>> BEGIN RECORDS PROVIDED

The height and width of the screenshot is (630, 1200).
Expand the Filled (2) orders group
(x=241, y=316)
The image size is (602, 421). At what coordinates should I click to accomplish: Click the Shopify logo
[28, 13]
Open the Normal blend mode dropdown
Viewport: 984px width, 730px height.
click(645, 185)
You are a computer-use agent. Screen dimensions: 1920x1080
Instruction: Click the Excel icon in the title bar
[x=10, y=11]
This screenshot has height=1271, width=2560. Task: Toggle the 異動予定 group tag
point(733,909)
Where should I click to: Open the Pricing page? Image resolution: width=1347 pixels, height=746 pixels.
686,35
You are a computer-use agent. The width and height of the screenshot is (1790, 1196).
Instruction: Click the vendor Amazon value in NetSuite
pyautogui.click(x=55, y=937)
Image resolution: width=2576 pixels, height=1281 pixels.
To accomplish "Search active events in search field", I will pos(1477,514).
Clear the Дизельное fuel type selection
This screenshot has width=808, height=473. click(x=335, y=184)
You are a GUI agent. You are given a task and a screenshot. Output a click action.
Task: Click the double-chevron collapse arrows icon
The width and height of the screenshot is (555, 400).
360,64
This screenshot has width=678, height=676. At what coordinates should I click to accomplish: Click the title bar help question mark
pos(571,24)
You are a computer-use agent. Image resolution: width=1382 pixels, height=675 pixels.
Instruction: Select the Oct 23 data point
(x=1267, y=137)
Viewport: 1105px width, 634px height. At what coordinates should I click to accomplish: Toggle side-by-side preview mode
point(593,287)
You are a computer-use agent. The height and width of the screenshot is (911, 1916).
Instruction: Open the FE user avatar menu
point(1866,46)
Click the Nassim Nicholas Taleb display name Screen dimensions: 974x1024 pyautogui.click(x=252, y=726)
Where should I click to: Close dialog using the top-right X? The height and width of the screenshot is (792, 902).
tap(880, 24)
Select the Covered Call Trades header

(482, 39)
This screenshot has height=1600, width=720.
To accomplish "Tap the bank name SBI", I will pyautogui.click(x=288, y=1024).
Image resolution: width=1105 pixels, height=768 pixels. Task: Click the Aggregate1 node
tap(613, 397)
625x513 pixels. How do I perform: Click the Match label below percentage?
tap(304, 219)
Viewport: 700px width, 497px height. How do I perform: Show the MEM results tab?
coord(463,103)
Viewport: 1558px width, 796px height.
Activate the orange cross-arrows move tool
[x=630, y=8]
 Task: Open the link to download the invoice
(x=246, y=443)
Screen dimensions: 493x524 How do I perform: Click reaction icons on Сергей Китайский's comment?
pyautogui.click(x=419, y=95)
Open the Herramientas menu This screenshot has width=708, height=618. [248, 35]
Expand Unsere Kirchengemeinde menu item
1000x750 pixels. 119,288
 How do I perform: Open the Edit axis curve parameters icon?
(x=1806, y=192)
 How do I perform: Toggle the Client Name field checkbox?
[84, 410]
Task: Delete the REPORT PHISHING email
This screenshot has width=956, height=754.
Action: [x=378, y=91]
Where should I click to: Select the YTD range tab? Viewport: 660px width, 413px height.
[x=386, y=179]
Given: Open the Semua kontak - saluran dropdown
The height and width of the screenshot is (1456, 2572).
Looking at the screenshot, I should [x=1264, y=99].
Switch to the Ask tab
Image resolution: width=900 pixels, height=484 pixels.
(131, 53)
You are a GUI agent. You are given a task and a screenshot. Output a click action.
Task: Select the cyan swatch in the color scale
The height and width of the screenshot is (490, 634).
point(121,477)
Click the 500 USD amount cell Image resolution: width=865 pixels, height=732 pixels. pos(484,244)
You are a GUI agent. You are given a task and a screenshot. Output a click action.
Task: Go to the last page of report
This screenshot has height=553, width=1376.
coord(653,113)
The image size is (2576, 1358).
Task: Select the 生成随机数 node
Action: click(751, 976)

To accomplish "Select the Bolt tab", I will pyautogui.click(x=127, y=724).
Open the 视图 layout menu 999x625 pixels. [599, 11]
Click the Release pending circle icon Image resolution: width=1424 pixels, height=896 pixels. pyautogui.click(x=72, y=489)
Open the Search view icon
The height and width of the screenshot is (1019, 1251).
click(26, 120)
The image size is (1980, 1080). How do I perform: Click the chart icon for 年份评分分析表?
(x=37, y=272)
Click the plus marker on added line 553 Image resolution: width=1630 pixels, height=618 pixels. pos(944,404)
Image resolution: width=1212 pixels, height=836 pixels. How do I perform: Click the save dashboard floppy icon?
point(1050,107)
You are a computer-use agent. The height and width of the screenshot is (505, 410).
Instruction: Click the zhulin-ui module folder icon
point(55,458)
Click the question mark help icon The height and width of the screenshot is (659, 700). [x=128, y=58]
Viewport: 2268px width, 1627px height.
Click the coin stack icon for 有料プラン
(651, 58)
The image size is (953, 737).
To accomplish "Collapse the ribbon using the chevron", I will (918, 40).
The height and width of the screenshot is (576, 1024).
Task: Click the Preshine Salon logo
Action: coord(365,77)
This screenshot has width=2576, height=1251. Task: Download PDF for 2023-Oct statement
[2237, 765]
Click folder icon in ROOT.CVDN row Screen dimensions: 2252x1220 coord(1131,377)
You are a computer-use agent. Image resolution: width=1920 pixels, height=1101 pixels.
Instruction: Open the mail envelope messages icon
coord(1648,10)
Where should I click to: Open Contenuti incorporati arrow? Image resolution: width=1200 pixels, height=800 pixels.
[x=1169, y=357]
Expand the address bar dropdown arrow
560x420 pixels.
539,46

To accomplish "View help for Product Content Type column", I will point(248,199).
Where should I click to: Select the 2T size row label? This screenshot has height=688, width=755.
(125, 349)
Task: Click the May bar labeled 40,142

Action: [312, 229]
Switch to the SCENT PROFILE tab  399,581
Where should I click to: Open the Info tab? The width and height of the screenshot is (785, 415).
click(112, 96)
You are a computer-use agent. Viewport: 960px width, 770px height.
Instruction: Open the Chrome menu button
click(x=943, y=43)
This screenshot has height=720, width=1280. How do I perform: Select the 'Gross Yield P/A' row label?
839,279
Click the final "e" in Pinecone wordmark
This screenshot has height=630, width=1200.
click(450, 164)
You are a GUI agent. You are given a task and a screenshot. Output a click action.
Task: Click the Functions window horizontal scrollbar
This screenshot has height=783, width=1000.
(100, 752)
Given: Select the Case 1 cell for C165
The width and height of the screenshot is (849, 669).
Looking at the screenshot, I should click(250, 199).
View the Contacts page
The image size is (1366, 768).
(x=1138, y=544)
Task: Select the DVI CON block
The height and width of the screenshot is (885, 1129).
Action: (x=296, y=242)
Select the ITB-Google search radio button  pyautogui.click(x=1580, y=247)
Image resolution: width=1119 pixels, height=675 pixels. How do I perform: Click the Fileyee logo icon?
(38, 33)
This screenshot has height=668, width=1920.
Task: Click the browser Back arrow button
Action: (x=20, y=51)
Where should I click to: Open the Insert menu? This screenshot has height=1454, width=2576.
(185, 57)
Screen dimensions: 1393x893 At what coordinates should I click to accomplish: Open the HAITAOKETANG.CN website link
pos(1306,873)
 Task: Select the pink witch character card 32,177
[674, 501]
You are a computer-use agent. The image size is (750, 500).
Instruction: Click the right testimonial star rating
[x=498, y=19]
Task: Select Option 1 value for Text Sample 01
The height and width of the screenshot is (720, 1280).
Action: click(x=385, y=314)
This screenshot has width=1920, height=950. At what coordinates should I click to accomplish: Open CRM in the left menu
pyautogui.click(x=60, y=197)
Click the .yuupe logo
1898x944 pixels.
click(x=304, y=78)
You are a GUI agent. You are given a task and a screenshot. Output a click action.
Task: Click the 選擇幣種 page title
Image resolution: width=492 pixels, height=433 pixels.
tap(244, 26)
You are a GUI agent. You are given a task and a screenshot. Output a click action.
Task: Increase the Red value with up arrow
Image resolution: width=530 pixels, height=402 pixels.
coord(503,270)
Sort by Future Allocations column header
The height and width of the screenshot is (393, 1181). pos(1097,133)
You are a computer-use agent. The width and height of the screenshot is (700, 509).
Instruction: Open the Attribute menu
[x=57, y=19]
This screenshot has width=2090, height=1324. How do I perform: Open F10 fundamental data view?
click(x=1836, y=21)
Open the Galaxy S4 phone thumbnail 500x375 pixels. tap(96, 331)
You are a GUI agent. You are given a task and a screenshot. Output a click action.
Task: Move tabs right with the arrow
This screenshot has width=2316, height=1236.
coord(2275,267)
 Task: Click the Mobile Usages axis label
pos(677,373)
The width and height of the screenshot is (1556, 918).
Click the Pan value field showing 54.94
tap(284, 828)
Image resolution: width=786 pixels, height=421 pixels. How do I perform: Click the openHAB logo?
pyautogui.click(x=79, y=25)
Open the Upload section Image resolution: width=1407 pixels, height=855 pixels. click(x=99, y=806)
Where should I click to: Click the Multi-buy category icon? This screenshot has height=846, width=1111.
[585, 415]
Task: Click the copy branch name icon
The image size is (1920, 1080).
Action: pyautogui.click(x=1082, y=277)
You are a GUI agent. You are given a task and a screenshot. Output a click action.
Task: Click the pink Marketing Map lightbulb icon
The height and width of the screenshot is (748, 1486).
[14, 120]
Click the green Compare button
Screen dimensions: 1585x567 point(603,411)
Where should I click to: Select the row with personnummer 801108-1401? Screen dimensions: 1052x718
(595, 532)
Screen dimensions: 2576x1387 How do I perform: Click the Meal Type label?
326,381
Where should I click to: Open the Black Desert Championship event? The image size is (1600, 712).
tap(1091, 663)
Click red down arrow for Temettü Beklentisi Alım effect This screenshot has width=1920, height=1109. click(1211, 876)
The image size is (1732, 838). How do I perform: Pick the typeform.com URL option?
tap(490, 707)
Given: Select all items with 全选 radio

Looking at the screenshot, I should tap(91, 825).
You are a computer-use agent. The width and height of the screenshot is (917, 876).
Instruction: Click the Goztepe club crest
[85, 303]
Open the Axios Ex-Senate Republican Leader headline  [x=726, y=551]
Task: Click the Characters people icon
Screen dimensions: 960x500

>> END RECORDS PROVIDED

> [PROBLEM DETAILS]: Edit the records starting with the line that contains "625x513 pixels. How" and going on through the line that contains "(x=246, y=443)", changing "invoice" to "receipt" and leaving everything else the same. Give back only those lines.

> [RESULT OF THE TASK]:
625x513 pixels. How do I perform: Click the Match label below percentage?
tap(304, 219)
Viewport: 700px width, 497px height. How do I perform: Show the MEM results tab?
coord(463,103)
Viewport: 1558px width, 796px height.
Activate the orange cross-arrows move tool
[x=630, y=8]
 Task: Open the link to download the receipt
(x=246, y=443)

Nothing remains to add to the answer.